Plus de sept ans après le début du conflit syrien et alors que l’aviation russe et les forces du gouvernement syrien ont entamé le pilonnage d’Idlib, dernière province tenue par les rebelles djihadistes, Aleteia fait le point sur la situation avec Caroline Galactéros, docteur en science politique, ancien auditeur de l’IHEDN et colonel au sein de la réserve opérationnelle.
Située dans le nord-ouest de la Syrie, Idlib est la dernière province contrôlée par les rebelles. Depuis plusieurs jours, malgré les mises en garde et protestations des pays occidentaux et de l’ONU, Damas, Moscou et Téhéran procèdent au pilonnage de la zone. Alors que le Conseil de sécurité de l’ONU se réunissait une nouvelle fois ce 11 septembre à la demande de la Russie, Caroline Galactéros, docteur en science politique, ancien auditeur de l’IHEDN et colonel au sein de la réserve opérationnelle, revient pour Aleteia sur la situation réelle du pays.

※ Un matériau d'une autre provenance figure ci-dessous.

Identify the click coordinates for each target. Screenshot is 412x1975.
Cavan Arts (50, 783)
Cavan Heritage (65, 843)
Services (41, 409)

Aleteia : Malgré des poches de résistance, notamment celle de la province d’Idlib, Bachar Al-Assad sort apparemment victorieux de ce conflit armé… Quelle est votre appréciation sur la situation réelle du pays ?
Caroline Galactéros : Sur le plan militaire la reconquête du pays est presque achevée. La province d’Idlib est l’endroit où ont été progressivement regroupés, depuis la reprise d’Alep, la majeure partie des djihadistes encore à l’œuvre sur le territoire syrien. Cet « abcès » constitué de combattants islamistes n’est donc pas une nouveauté. L’alternative pour le gouvernement syrien est la suivante : soit il arrive à soumettre ces rebelles djihadistes en les associant au processus politique à venir, soit il les neutralise définitivement. Le gouvernement syrien ne peut pas s’accommoder de la présence résiduelle d’islamistes qui sont pour lui des ennemis mortels. Ils doivent être actuellement en train de marchander leur survie et leur représentation politique auprès d’émissaires russes en acceptant leur intégration et sans doute leur soumission dans un dialogue politique. Il est fort probable qu’ils aient le choix suivant : soit vous vous intégrez dans un dialogue politique et vous avez la vie sauve, soit vous refusez et vous disparaissez. Ceci étant dit, si Bachar Al-Assad est en passe de gagner la guerre, il n’a pas du tout gagné la paix.
Que voulez-vous dire ?
La position de Bachar Al-Assad est globalement bien meilleure qu’en 2015 mais l’issue du conflit dépend désormais du marchandage qui va se dérouler entre les grandes puissances présentes dans la zone. Il est donc beaucoup trop tôt pour dire que c’est la fin de la guerre en Syrie tout simplement parce que ces puissances n’ont sans doute pas intérêt à ce que la Syrie de Bachar soit en paix rapidement. La Turquie et l’Iran ? Certainement pas. Les États-Unis et l’Europe ? Pas sûr. Israël ? Probablement pas.
Vendredi 7 septembre les présidents iranien, turc et russe se sont rencontrés à Téhéran mais n’ont pas réussi à s’entendre sur le sort à réserver au bastion rebelle. Cela témoigne-t-il selon vous des intérêts divergents dans la résolution de ce conflit ?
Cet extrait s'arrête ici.